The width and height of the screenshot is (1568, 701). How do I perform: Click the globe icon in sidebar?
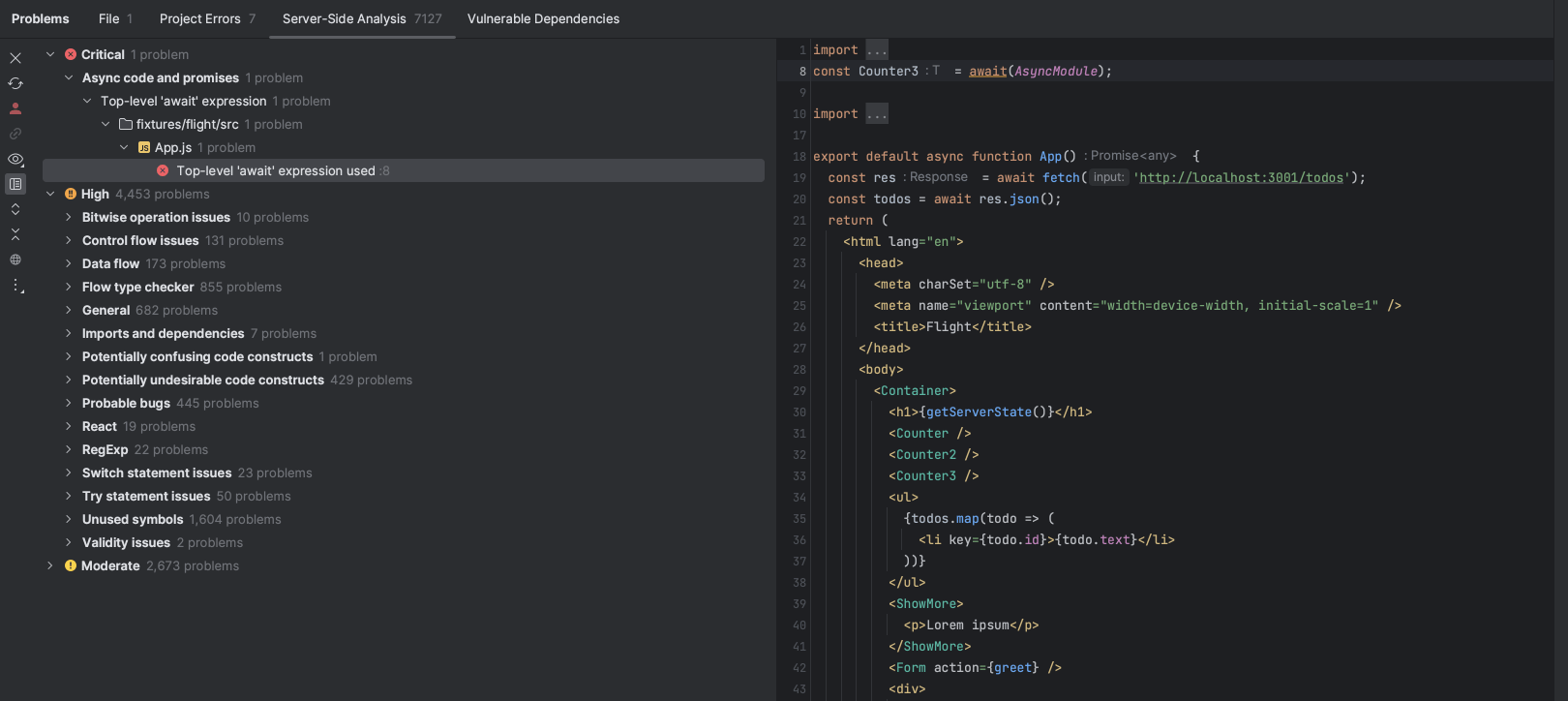pyautogui.click(x=15, y=259)
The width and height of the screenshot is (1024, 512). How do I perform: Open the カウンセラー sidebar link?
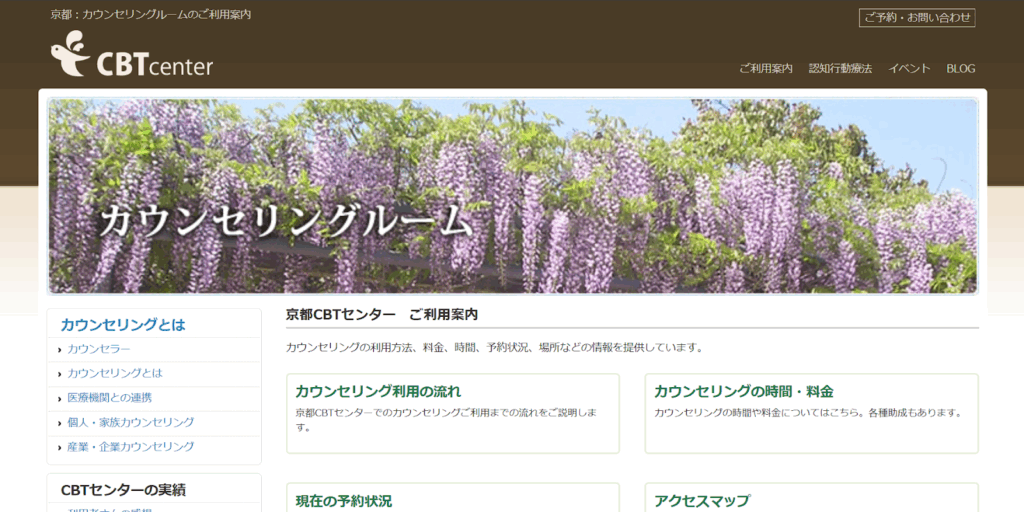click(x=99, y=349)
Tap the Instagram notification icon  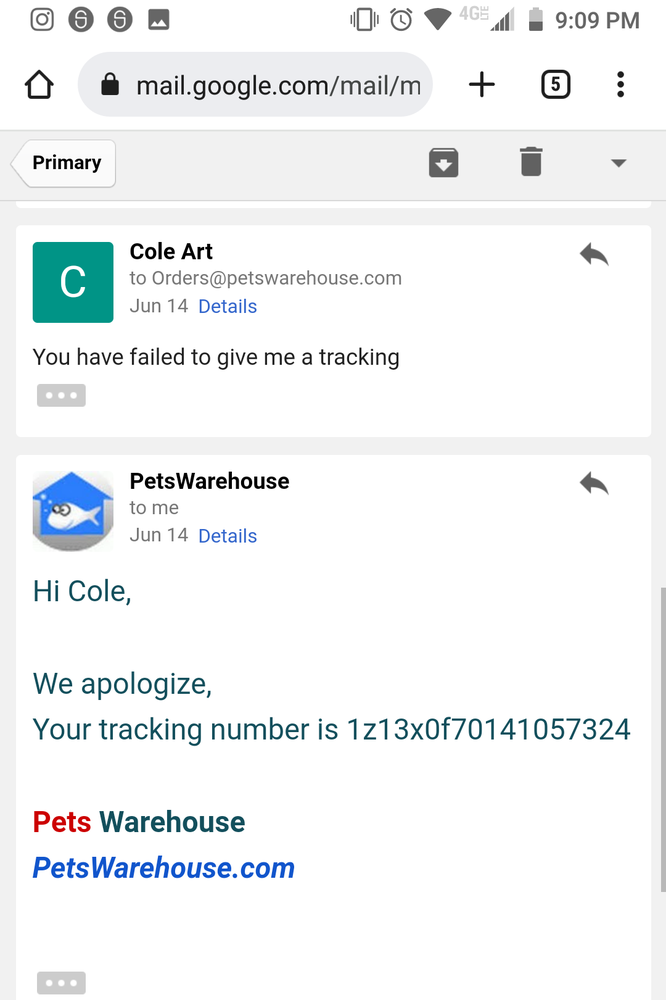click(x=42, y=19)

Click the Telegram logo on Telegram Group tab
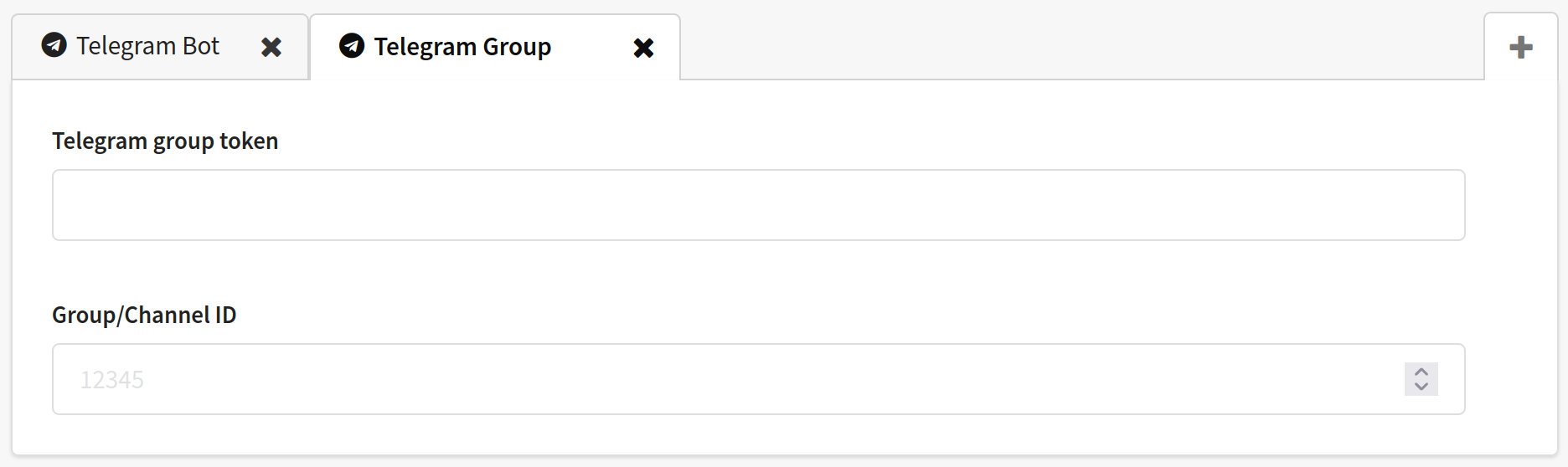(352, 45)
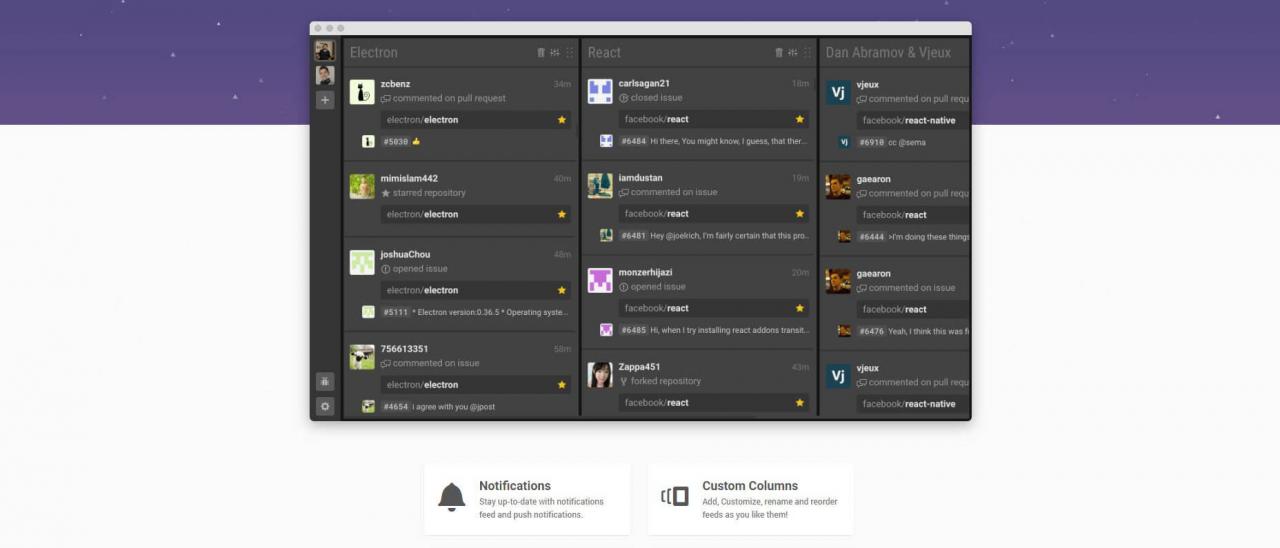The height and width of the screenshot is (548, 1280).
Task: Click the trash icon in React column
Action: coord(779,53)
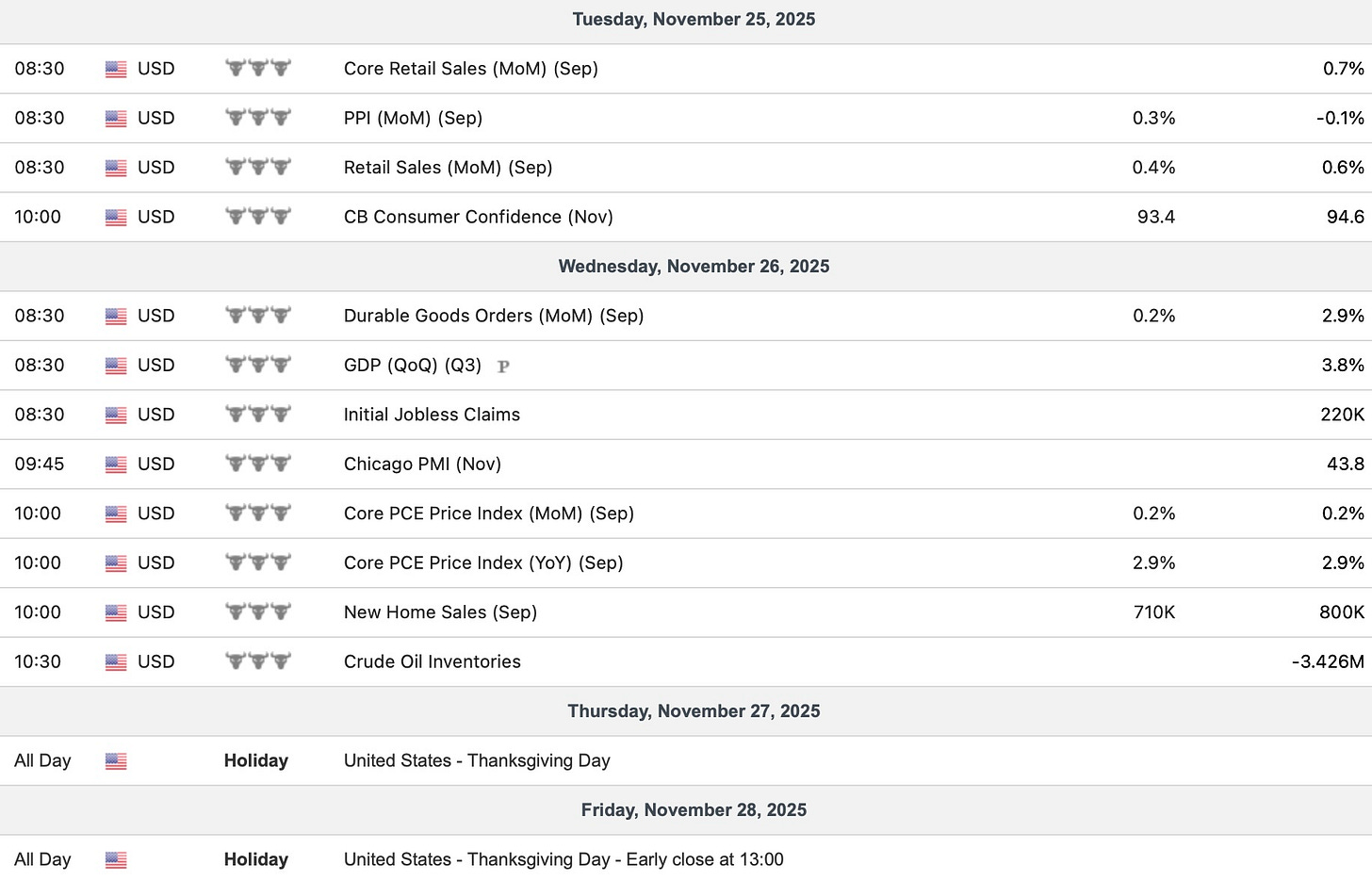
Task: Click the bull icons for CB Consumer Confidence
Action: pos(257,216)
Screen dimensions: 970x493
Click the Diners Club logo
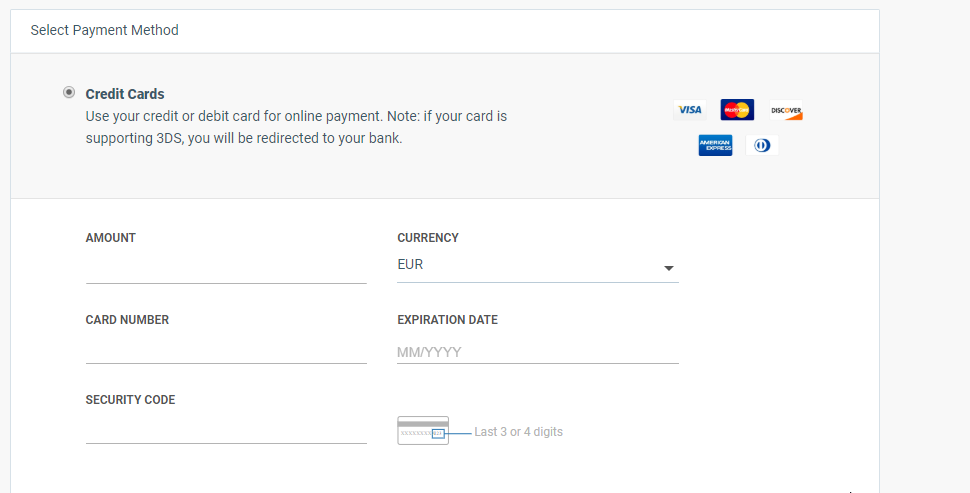tap(762, 145)
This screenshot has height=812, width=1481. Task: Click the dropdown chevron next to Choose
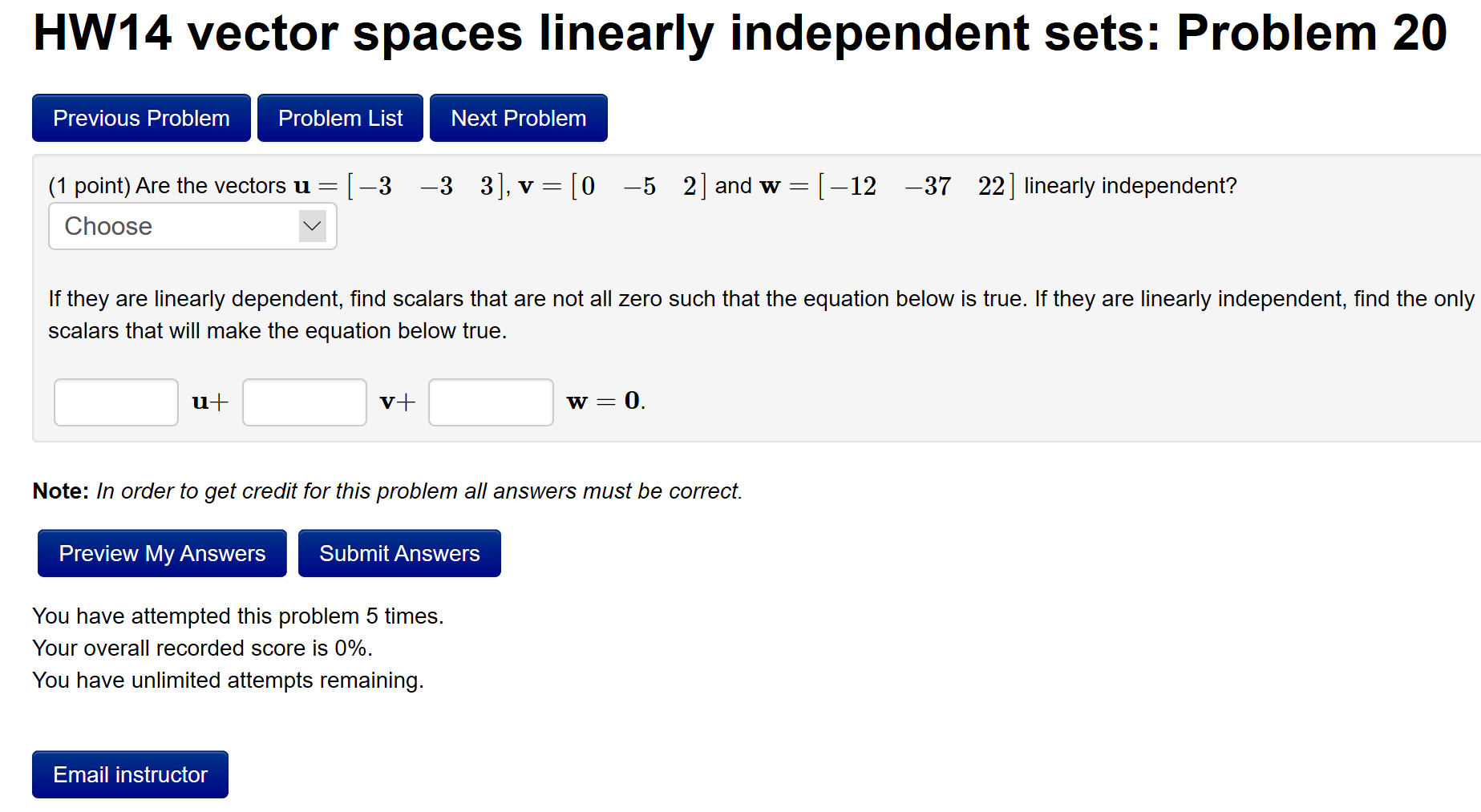pyautogui.click(x=312, y=226)
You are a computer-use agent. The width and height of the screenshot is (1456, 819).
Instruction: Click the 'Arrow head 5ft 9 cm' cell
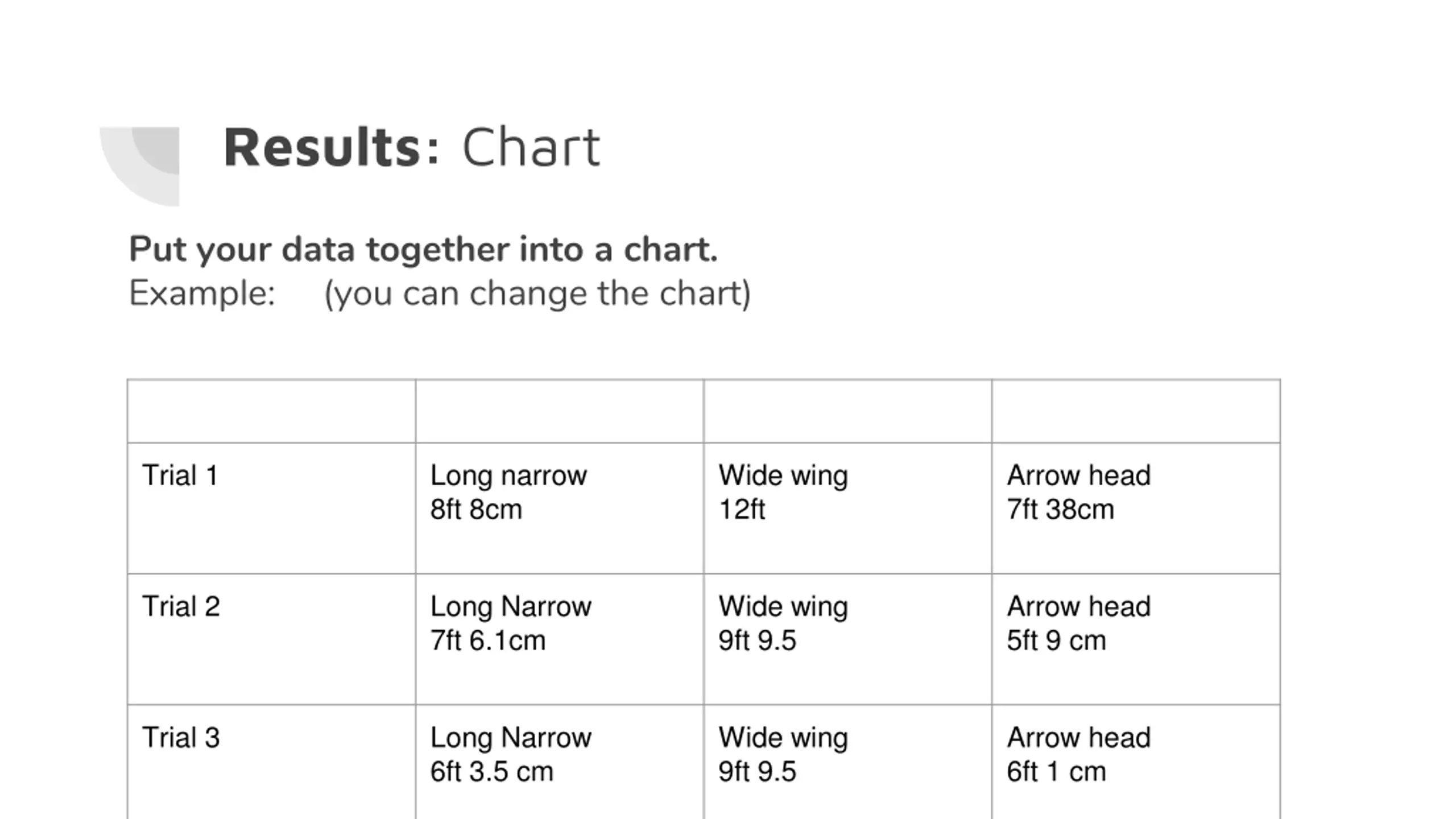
- - - - -
*WHAT YOU HAVE TO DO*
Nothing but the lines from the one holding "Click the Telegram logo on Telegram Group tab" through the last line of the entries should be written out, exactly and inclusively, minus the pictures.

*REPLY TO THE TASK*
Click the Telegram logo on Telegram Group tab
(352, 45)
The height and width of the screenshot is (548, 1280).
Task: Click the trash icon in React column
Action: coord(779,53)
Task: Click the bull icons for CB Consumer Confidence
Action: pos(257,216)
Screen dimensions: 970x493
Click the Diners Club logo
tap(762, 145)
This screenshot has height=812, width=1481. Task: Click the dropdown chevron next to Choose
pyautogui.click(x=312, y=226)
You are a computer-use agent. The width and height of the screenshot is (1456, 819).
Instruction: Click the 'Arrow head 5ft 9 cm' cell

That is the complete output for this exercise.